BankThink

Today’s Mortgage Reform Could Become Tomorrow’s Redlining

"Those who cannot remember the past are condemned to repeat it," George Santayana famously said. This premise holds true in the context of national mortgage market reform, especially as it pertains to underserved communities of color.

There are three serious reform proposals on the table: one from the Obama Administration, legislation co-sponsored by Senators Corker and Warner, and the PATH Act sponsored by Rep. Jeb Hensarling in the House. All three proposals share a surprising lack of forethought towards people of color, despite the fact that today we play an important role in the housing market that will continue to grow in significance in the coming decades. We know that people of color will be the majority population by 2040, but what we do not yet know is the kind of impact these proposed reforms will have on our communities. Will mortgage reform rectify past discriminatory practices? Will it close the gap between white and nonwhite rates of homeownership? If our communities and their unique needs are left out of this important discussion, today's mortgage reform could become tomorrow's redlining.

As Santayana recommended, it is important to keep in mind how our system of housing finance came to be. Prior to the Great Depression, the mortgage market was completely private, and the common 30-year, fixed-rate home loan did not exist. Most loans had five to ten year terms, variable interest rates, and a required down payment of at least 50%. At the height of the Depression, one in two homes was in default and housing starts had dropped 90% from their peak in the 1920s. In response, the Roosevelt Administration created the Federal Housing Administration to bring stability and confidence back to the market. In 1938 Fannie Mae was created to increase mortgage liquidity, and a few years later the Veterans Administration (the predecessor to today's Department of Veterans Affairs) made guarantees available for zero down payment loans to returning veterans. Thanks to these efforts, homeownership rates between 1940 and 1960 rose by half to 60%, and an entire generation moved from urban working class to suburban, middle class homeowners.

Disappointingly, this massive government intervention did not benefit all Americans. At its inception, the FHA used color-coded maps to determine areas of a city in which it would make its loan products available; nonwhite neighborhoods were usually outlined in red as "too risky"—a process known as "redlining." The VA left the management of its mortgage program up to the states, which at the time were notorious for denying black and Latino servicemen.
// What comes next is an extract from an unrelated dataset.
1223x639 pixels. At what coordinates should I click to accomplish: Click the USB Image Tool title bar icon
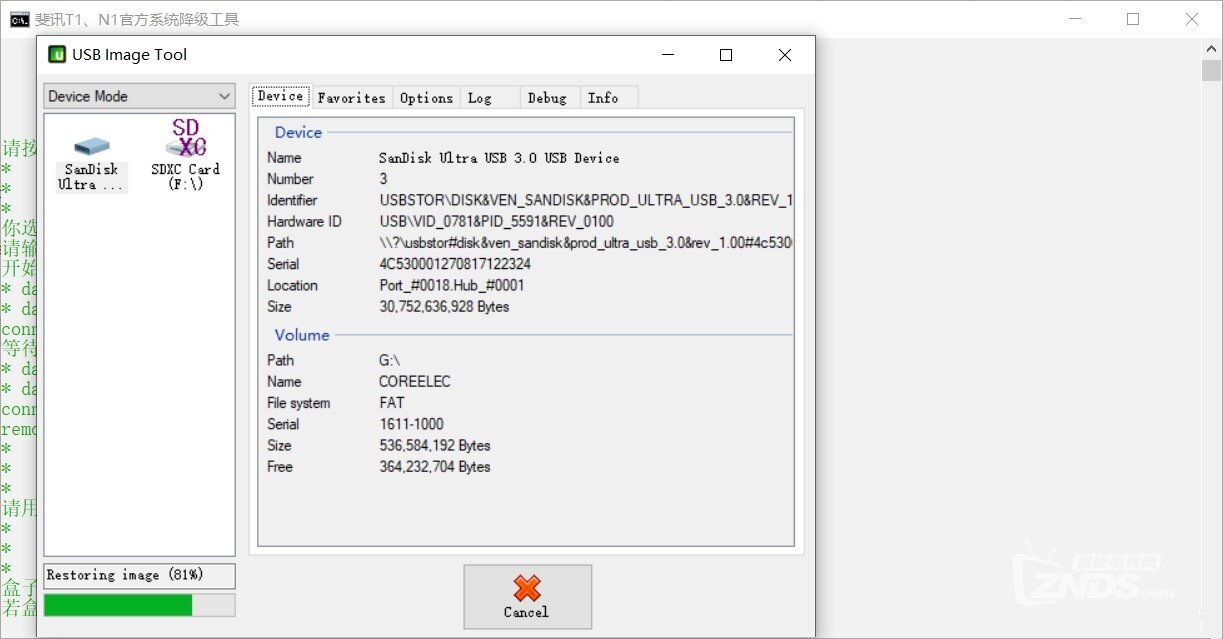pos(57,55)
After anti-discrimination laws were passed in the 1960s and 1970s, predatory lending became one of the primary problems facing homeowners of color. Banking deregulation in the 1990s, coupled with a global glut of capital in the early 2000s, led to a surge in subprime lending that concentrated in communities of color. In 2006, black and Latino families were almost three times more likely than white families to be denied a prime rate mortgage, but more than two times as likely to receive a high-cost subprime loan, even when they had similar income and credit profiles.

Due to past discrimination and more recent predatory lending, barely more than four out of ten black and Latino families owned their own homes in 2012, compared to seven out of ten white families. The homeownership gap has, in turn, led to a racial wealth gap where for every dollar held by a white family, families of color have only 15 cents. Martin Luther King, Jr.'s words remind us, we should no more accept economic injustice than we do racial prejudice.
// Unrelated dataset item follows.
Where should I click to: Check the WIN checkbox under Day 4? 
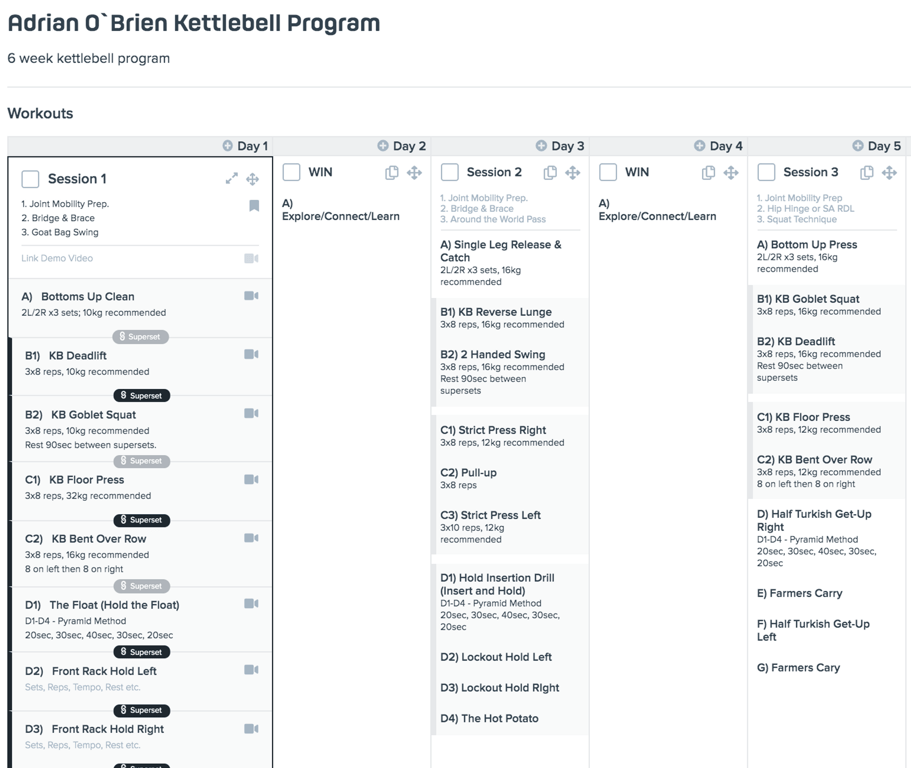(x=608, y=172)
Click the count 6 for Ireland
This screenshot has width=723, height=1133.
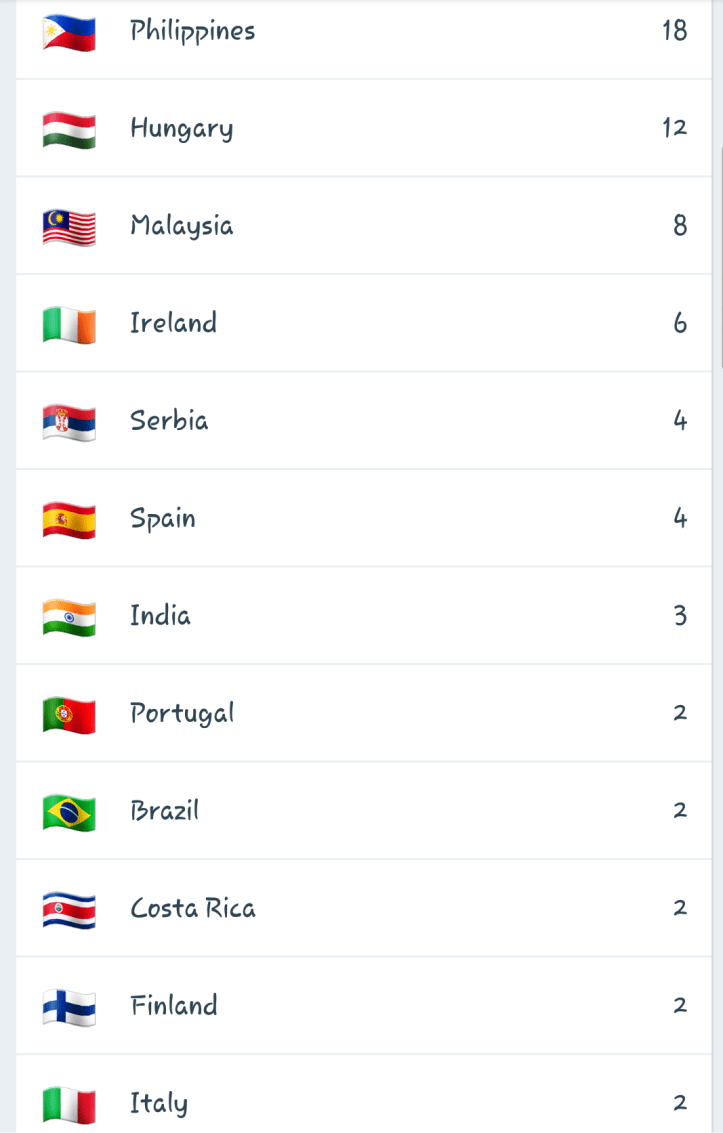(x=680, y=323)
Mortgage reform and the homeownership gap are incredibly complex issues, but low-hanging fruit does exist that can be picked immediately.
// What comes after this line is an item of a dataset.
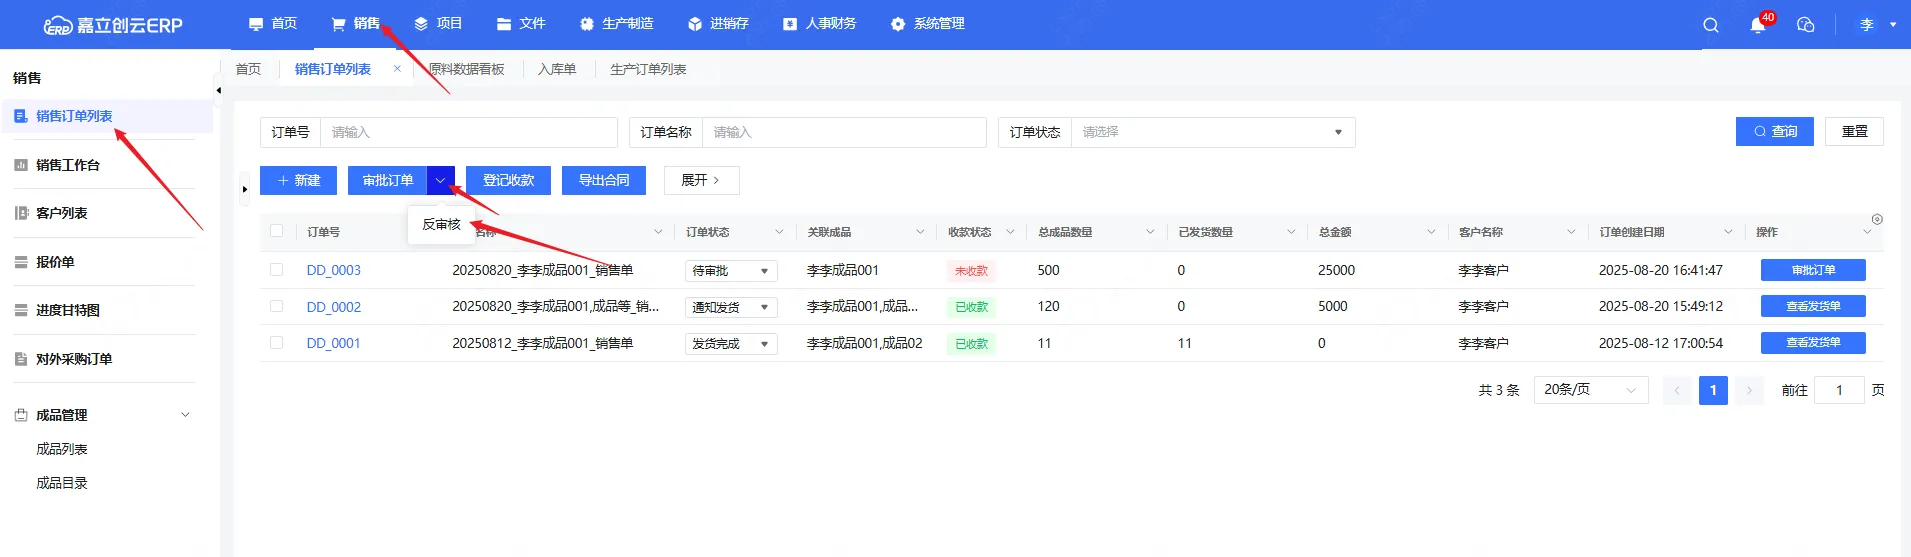Click the search magnifier icon in header
Image resolution: width=1911 pixels, height=557 pixels.
pyautogui.click(x=1710, y=25)
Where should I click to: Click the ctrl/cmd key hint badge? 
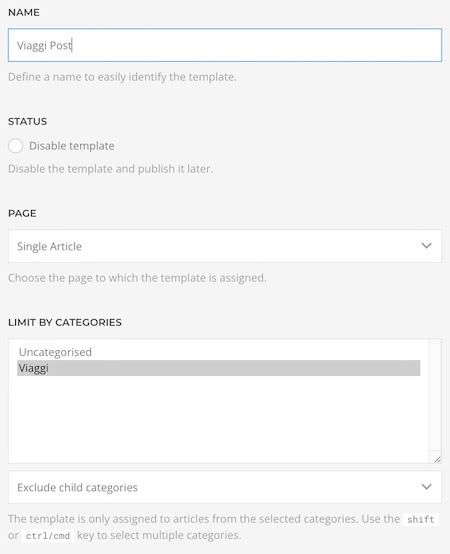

First, we recommend that the Congressional Research Service conduct an in-depth study on the three major proposals to ascertain what their impacts could be on homebuyers of color. We will be meeting with members of Congress this fall to request just that.

Second, leaders in Congress should hold bipartisan hearings to discuss the study's findings. Even informal fact-finding hearings would be an improvement over the current silence.

Lastly, we call on President Obama and leaders in Congress to sit down with representatives from community organizations, faith groups, and ethnic business chambers to discuss the creation of a Marshall Plan for building wealth in underserved communities of color. This discussion would encompass not just homeownership, but access to small business loans, affordable housing, and access to credit.

Our nation is counting on the for-sale housing market to finally bring us out of the Great Recession; housing reform failure could derail the recovery that seems to be picking up steam every day. We know that open and honest discussion today will result in a better, more equitable future for all Americans tomorrow.

John Gamboa is the president of California Community Builders, a nonprofit housing think tank and developer, and a cofounder and former executive director of the Greenlining Institute. George Dean is the president and CEO of the Greater Phoenix Urban League.